Engine Performance Maps

Engine Performance Maps

Given the maximum power and torque ratings of a diesel engine, would it be possible to generate the throttle/Accelerator pedal map vs Torque at various RPMs? How can I construct this, or is it determined through tests?
Thank you!

RE: Engine Performance Maps

The vehicle manufacture will program in the response curve they want. It is not necessarily linear. Some of the old underpowered naturally aspirated engines would develop 75% of their torque in the first 25% of the pedal movement so that the driver would perceive them to be more responsive in around town driving. When you did floor them not much more happened. If the manufacture is trying to emphasize fuel economy they will program it the other way with smaller fuel delivery in the first part of pedal travel. If you don't have access to the delivery curve data then you will have to determine it empirically.


The Help for this program was created in Windows Help format, which depends on a feature that isn't included in this version of Windows.

RE: Engine Performance Maps

There are a couple of popular ways to govern diesel engines: by requesting a speed, or by requesting a torque. For many truck engines with electronic controls the preferred method is to request speed (engine rpm) via the accelerator pedal, and the engine responds by delivering an amount of torque related to the difference between the requested speed and the current speed considering the performance limits of the engine. As such, you couldn't say that 25% "throttle" means 25% torque, since 25% throttle means a particular desired speed and the engine will change torque output to get there.

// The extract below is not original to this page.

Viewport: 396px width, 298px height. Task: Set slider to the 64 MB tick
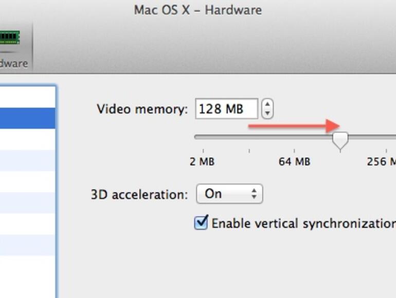point(294,137)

It gets a little bit more complicated than that even ... Oftentimes the (electronic) accelerator pedal provides a PWM signal to the engine, where having no pressure on the pedal gives a relatively low % duty cycle output, and having maximum pedal displacement gives a relatively high duty cycle output. Typically the lowest engine speed corresponds to about 20% duty cycle from the pedal, and the highest engine speed corresponds to about 80% duty cycle. In some implementations, calibration of the accelerator pedal is done automatically by the engine, such that initially the engine expects to see 25% duty cycle corresponding to low idle and 75% duty cycle corresponding to high idle, and it will re-map those duty cycle figures based on the pedal inputs it sees in practice over its operating life (typically expanding the range of operation when the duty cycle goes out of the previously established "hi" and "low" points). In these implementations there is no direct correlation between the pedal duty cycle value and a desired RPM. For example, it is not possible to input a 50% duty cycle value and expect the engine to operate at 1,800 rpm.

RE: Engine Performance Maps

If you had a truck with a mechanical governing system on the engine, where the pedal mechanically changed the fuel rack position on the engine to directly control the engine torque output, then you could probably come up with a map like the one you're asking about by calculating rack position as a function of pedal position and then relating that to your engine torque/speed map.

RE: Engine Performance Maps

Governing of automotive diesels is usually a combination of speed and torque reduction as throttle is reduced. If you take the full load torque curve and shrink it towards the origin, you will have the part load curves.